▶ _EXERCISE GOAL_
Write out the entries below in full, exactly as given.

[[ PROVIDED DATA, beginning ]]

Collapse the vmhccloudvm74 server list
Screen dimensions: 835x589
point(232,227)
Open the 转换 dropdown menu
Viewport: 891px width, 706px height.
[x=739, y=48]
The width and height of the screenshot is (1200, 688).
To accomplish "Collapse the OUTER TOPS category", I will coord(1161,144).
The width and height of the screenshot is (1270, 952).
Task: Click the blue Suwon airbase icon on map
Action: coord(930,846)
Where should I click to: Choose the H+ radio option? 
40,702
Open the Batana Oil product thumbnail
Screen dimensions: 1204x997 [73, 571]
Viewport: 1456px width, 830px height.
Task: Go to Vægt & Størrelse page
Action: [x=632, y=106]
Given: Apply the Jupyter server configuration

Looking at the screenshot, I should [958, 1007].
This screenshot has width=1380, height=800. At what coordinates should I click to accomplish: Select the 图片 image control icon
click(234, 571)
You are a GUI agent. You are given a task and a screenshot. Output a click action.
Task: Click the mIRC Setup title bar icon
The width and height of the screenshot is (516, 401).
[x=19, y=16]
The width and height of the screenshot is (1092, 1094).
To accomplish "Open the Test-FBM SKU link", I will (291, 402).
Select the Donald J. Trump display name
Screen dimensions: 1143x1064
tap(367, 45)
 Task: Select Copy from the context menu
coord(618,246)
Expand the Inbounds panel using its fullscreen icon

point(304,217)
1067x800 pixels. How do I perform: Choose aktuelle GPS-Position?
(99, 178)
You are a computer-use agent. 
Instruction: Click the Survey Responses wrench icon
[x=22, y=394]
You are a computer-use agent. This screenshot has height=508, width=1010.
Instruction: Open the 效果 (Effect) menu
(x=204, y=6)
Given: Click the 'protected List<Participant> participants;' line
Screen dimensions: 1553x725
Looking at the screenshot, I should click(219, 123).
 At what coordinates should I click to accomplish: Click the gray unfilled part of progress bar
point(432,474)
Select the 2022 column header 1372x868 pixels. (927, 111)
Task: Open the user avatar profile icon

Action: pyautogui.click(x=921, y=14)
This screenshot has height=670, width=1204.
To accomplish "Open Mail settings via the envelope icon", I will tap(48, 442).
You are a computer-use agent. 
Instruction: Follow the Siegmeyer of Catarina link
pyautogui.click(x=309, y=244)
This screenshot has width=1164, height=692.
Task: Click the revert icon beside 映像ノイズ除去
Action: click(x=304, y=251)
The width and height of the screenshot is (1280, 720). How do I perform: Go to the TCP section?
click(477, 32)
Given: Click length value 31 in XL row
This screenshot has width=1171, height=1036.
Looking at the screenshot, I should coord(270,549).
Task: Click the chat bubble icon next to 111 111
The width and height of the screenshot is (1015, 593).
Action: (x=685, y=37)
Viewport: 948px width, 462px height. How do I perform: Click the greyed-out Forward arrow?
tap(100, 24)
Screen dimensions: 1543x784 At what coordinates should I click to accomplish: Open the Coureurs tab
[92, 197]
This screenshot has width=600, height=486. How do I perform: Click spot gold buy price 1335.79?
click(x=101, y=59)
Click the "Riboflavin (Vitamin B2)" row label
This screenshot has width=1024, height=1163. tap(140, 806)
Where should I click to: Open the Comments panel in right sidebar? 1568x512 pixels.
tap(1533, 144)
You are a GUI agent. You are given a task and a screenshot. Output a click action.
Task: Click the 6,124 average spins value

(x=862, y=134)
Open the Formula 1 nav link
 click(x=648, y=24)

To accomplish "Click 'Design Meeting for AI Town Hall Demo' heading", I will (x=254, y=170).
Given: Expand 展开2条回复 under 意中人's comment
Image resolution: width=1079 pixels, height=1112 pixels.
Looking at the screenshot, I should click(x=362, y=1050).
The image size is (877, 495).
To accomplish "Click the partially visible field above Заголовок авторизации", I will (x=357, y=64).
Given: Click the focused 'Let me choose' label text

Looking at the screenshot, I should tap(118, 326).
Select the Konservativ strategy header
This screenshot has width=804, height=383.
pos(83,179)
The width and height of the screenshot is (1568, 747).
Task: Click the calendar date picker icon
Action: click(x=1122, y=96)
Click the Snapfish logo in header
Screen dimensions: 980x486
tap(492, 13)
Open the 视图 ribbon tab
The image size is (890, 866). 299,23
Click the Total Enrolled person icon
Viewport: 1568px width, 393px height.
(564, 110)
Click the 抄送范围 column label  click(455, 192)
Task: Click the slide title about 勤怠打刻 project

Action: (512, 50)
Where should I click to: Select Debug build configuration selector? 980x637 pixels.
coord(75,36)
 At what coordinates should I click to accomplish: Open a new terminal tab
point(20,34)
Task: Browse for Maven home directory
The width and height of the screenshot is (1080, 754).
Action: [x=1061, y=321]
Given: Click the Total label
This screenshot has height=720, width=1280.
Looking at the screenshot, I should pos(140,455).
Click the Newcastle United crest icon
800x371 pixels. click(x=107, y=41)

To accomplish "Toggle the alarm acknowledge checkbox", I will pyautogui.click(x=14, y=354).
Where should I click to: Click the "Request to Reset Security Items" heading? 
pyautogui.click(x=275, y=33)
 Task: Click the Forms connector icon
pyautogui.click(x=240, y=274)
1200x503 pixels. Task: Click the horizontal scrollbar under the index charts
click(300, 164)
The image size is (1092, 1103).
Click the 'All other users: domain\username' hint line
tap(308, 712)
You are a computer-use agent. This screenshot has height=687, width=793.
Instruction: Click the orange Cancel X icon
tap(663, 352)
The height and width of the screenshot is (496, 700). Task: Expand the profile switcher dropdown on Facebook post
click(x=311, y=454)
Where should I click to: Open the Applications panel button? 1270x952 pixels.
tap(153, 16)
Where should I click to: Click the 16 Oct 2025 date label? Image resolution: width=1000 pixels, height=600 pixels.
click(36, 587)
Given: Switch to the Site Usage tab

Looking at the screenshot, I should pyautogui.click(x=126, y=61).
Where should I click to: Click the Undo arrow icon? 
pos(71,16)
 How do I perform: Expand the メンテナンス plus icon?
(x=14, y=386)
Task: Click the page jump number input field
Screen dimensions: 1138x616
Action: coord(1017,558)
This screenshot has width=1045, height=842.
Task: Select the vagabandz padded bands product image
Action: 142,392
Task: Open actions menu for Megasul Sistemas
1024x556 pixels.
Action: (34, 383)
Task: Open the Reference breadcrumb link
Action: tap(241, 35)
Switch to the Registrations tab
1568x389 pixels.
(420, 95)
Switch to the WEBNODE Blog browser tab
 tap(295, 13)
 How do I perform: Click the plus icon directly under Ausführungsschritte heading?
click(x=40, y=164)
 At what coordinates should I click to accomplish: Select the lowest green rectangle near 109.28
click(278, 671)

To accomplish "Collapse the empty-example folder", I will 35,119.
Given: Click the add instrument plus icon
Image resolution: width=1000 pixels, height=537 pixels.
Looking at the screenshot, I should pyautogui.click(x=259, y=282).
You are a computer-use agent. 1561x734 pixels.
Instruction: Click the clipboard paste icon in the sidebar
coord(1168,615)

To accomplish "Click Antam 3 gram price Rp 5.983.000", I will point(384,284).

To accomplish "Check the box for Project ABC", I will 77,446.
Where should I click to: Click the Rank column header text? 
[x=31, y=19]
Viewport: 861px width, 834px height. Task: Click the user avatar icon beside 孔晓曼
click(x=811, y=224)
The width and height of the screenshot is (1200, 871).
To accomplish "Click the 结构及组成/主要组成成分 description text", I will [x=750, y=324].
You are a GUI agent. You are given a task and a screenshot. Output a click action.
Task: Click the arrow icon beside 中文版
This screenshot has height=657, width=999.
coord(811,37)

[[ PROVIDED DATA, end ]]

▶ _SOLVED EXERCISE_
Collapse the vmhccloudvm74 server list
Screen dimensions: 835x589
point(232,227)
Open the 转换 dropdown menu
Viewport: 891px width, 706px height.
[x=739, y=48]
The width and height of the screenshot is (1200, 688).
To accomplish "Collapse the OUTER TOPS category", I will coord(1161,144).
The width and height of the screenshot is (1270, 952).
Task: Click the blue Suwon airbase icon on map
Action: coord(930,846)
Where should I click to: Choose the H+ radio option? 
40,702
Open the Batana Oil product thumbnail
Screen dimensions: 1204x997 [73, 571]
Viewport: 1456px width, 830px height.
Task: Go to Vægt & Størrelse page
Action: [x=632, y=106]
Given: Apply the Jupyter server configuration

Looking at the screenshot, I should [958, 1007].
This screenshot has width=1380, height=800. At what coordinates should I click to accomplish: Select the 图片 image control icon
click(234, 571)
You are a GUI agent. You are given a task and a screenshot. Output a click action.
Task: Click the mIRC Setup title bar icon
The width and height of the screenshot is (516, 401).
[x=19, y=16]
The width and height of the screenshot is (1092, 1094).
To accomplish "Open the Test-FBM SKU link", I will (291, 402).
Select the Donald J. Trump display name
Screen dimensions: 1143x1064
tap(367, 45)
 Task: Select Copy from the context menu
coord(618,246)
Expand the Inbounds panel using its fullscreen icon

point(304,217)
1067x800 pixels. How do I perform: Choose aktuelle GPS-Position?
(99, 178)
You are a computer-use agent. 
Instruction: Click the Survey Responses wrench icon
[x=22, y=394]
You are a computer-use agent. This screenshot has height=508, width=1010.
Instruction: Open the 效果 (Effect) menu
(x=204, y=6)
Given: Click the 'protected List<Participant> participants;' line
Screen dimensions: 1553x725
Looking at the screenshot, I should click(219, 123).
 At what coordinates should I click to accomplish: Click the gray unfilled part of progress bar
point(432,474)
Select the 2022 column header 1372x868 pixels. (927, 111)
Task: Open the user avatar profile icon

Action: pyautogui.click(x=921, y=14)
This screenshot has height=670, width=1204.
To accomplish "Open Mail settings via the envelope icon", I will tap(48, 442).
You are a computer-use agent. 
Instruction: Follow the Siegmeyer of Catarina link
pyautogui.click(x=309, y=244)
This screenshot has width=1164, height=692.
Task: Click the revert icon beside 映像ノイズ除去
Action: click(x=304, y=251)
The width and height of the screenshot is (1280, 720). How do I perform: Go to the TCP section?
click(477, 32)
Given: Click length value 31 in XL row
This screenshot has width=1171, height=1036.
Looking at the screenshot, I should coord(270,549).
Task: Click the chat bubble icon next to 111 111
The width and height of the screenshot is (1015, 593).
Action: (x=685, y=37)
Viewport: 948px width, 462px height. How do I perform: Click the greyed-out Forward arrow?
tap(100, 24)
Screen dimensions: 1543x784 At what coordinates should I click to accomplish: Open the Coureurs tab
[92, 197]
This screenshot has width=600, height=486. How do I perform: Click spot gold buy price 1335.79?
click(x=101, y=59)
Click the "Riboflavin (Vitamin B2)" row label
This screenshot has width=1024, height=1163. tap(140, 806)
Where should I click to: Open the Comments panel in right sidebar? 1568x512 pixels.
tap(1533, 144)
You are a GUI agent. You are given a task and a screenshot. Output a click action.
Task: Click the 6,124 average spins value

(x=862, y=134)
Open the Formula 1 nav link
 click(x=648, y=24)

To accomplish "Click 'Design Meeting for AI Town Hall Demo' heading", I will (x=254, y=170).
Given: Expand 展开2条回复 under 意中人's comment
Image resolution: width=1079 pixels, height=1112 pixels.
Looking at the screenshot, I should click(x=362, y=1050).
The image size is (877, 495).
To accomplish "Click the partially visible field above Заголовок авторизации", I will (x=357, y=64).
Given: Click the focused 'Let me choose' label text

Looking at the screenshot, I should tap(118, 326).
Select the Konservativ strategy header
This screenshot has width=804, height=383.
pos(83,179)
The width and height of the screenshot is (1568, 747).
Task: Click the calendar date picker icon
Action: click(x=1122, y=96)
Click the Snapfish logo in header
Screen dimensions: 980x486
tap(492, 13)
Open the 视图 ribbon tab
The image size is (890, 866). 299,23
Click the Total Enrolled person icon
Viewport: 1568px width, 393px height.
(564, 110)
Click the 抄送范围 column label  click(455, 192)
Task: Click the slide title about 勤怠打刻 project

Action: (512, 50)
Where should I click to: Select Debug build configuration selector? 980x637 pixels.
coord(75,36)
 At what coordinates should I click to accomplish: Open a new terminal tab
point(20,34)
Task: Browse for Maven home directory
The width and height of the screenshot is (1080, 754).
Action: [x=1061, y=321]
Given: Click the Total label
This screenshot has height=720, width=1280.
Looking at the screenshot, I should pos(140,455).
Click the Newcastle United crest icon
800x371 pixels. click(x=107, y=41)

To accomplish "Toggle the alarm acknowledge checkbox", I will pyautogui.click(x=14, y=354).
Where should I click to: Click the "Request to Reset Security Items" heading? 
pyautogui.click(x=275, y=33)
 Task: Click the Forms connector icon
pyautogui.click(x=240, y=274)
1200x503 pixels. Task: Click the horizontal scrollbar under the index charts
click(300, 164)
The image size is (1092, 1103).
Click the 'All other users: domain\username' hint line
tap(308, 712)
You are a computer-use agent. This screenshot has height=687, width=793.
Instruction: Click the orange Cancel X icon
tap(663, 352)
The height and width of the screenshot is (496, 700). Task: Expand the profile switcher dropdown on Facebook post
click(x=311, y=454)
Where should I click to: Open the Applications panel button? 1270x952 pixels.
tap(153, 16)
Where should I click to: Click the 16 Oct 2025 date label? Image resolution: width=1000 pixels, height=600 pixels.
click(36, 587)
Given: Switch to the Site Usage tab

Looking at the screenshot, I should pyautogui.click(x=126, y=61).
Where should I click to: Click the Undo arrow icon? 
pos(71,16)
 How do I perform: Expand the メンテナンス plus icon?
(x=14, y=386)
Task: Click the page jump number input field
Screen dimensions: 1138x616
Action: coord(1017,558)
This screenshot has width=1045, height=842.
Task: Select the vagabandz padded bands product image
Action: 142,392
Task: Open actions menu for Megasul Sistemas
1024x556 pixels.
Action: (34, 383)
Task: Open the Reference breadcrumb link
Action: tap(241, 35)
Switch to the Registrations tab
1568x389 pixels.
(420, 95)
Switch to the WEBNODE Blog browser tab
 tap(295, 13)
 How do I perform: Click the plus icon directly under Ausführungsschritte heading?
click(x=40, y=164)
 At what coordinates should I click to accomplish: Select the lowest green rectangle near 109.28
click(278, 671)

To accomplish "Collapse the empty-example folder", I will 35,119.
Given: Click the add instrument plus icon
Image resolution: width=1000 pixels, height=537 pixels.
Looking at the screenshot, I should pyautogui.click(x=259, y=282).
You are a computer-use agent. 1561x734 pixels.
Instruction: Click the clipboard paste icon in the sidebar
coord(1168,615)

To accomplish "Click Antam 3 gram price Rp 5.983.000", I will point(384,284).

To accomplish "Check the box for Project ABC", I will 77,446.
Where should I click to: Click the Rank column header text? 
[x=31, y=19]
Viewport: 861px width, 834px height. Task: Click the user avatar icon beside 孔晓曼
click(x=811, y=224)
The width and height of the screenshot is (1200, 871).
To accomplish "Click the 结构及组成/主要组成成分 description text", I will [x=750, y=324].
You are a GUI agent. You are given a task and a screenshot. Output a click action.
Task: Click the arrow icon beside 中文版
This screenshot has height=657, width=999.
coord(811,37)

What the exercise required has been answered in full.